Pull every line that includes the word "computer" from the data.

• **PROVIDED DATA**:
——

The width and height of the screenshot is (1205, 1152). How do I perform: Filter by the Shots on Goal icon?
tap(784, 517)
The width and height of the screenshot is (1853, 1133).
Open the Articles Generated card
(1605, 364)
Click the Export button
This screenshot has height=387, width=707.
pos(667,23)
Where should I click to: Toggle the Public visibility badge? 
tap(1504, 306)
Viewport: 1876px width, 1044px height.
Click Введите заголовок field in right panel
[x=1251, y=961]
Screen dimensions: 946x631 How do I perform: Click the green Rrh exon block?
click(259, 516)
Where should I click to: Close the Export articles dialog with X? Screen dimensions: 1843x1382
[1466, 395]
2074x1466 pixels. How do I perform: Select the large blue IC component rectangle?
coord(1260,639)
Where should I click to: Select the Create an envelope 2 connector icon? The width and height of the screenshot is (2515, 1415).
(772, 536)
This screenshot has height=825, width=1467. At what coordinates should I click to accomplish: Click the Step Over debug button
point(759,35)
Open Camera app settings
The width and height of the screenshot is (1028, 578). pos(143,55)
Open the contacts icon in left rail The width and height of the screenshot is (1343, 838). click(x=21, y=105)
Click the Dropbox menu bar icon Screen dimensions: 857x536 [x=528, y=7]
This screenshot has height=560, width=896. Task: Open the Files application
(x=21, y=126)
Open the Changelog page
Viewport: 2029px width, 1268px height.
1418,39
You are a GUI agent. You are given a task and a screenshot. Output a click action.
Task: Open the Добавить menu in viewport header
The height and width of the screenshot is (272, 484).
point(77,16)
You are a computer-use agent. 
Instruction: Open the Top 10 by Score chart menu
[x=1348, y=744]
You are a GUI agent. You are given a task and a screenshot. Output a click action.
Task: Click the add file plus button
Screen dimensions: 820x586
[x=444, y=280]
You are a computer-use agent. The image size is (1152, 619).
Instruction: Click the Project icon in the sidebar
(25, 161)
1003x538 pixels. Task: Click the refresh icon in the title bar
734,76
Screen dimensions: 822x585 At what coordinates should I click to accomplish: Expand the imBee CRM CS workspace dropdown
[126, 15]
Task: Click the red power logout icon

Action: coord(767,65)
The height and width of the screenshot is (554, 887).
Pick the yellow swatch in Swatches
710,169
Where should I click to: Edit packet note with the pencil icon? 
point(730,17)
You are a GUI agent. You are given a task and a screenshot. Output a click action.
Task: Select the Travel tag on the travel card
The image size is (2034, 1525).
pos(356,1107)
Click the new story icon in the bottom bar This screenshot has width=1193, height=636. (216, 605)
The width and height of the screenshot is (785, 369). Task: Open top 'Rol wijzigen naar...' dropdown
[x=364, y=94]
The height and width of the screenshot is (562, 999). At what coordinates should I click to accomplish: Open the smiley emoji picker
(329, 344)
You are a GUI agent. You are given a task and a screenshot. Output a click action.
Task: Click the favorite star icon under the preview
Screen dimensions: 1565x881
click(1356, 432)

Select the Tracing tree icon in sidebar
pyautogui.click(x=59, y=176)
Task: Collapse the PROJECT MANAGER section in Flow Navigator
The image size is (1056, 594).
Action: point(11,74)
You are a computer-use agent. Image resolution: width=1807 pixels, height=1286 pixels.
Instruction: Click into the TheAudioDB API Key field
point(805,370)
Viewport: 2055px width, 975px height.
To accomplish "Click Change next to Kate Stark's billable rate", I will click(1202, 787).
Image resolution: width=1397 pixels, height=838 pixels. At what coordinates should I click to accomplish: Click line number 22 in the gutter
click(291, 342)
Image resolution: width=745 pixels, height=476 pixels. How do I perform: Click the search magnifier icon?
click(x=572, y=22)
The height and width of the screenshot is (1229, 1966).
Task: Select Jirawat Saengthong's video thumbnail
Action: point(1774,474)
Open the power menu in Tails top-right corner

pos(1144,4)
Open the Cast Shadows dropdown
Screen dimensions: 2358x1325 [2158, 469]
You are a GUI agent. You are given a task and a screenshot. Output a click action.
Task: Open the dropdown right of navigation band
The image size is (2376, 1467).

——

• **SOLUTION TO THIS PROBLEM**:
You are a computer-use agent. 
You are a computer-use agent. The image size is (1152, 619).
You are a computer-use agent. Image resolution: width=1807 pixels, height=1286 pixels.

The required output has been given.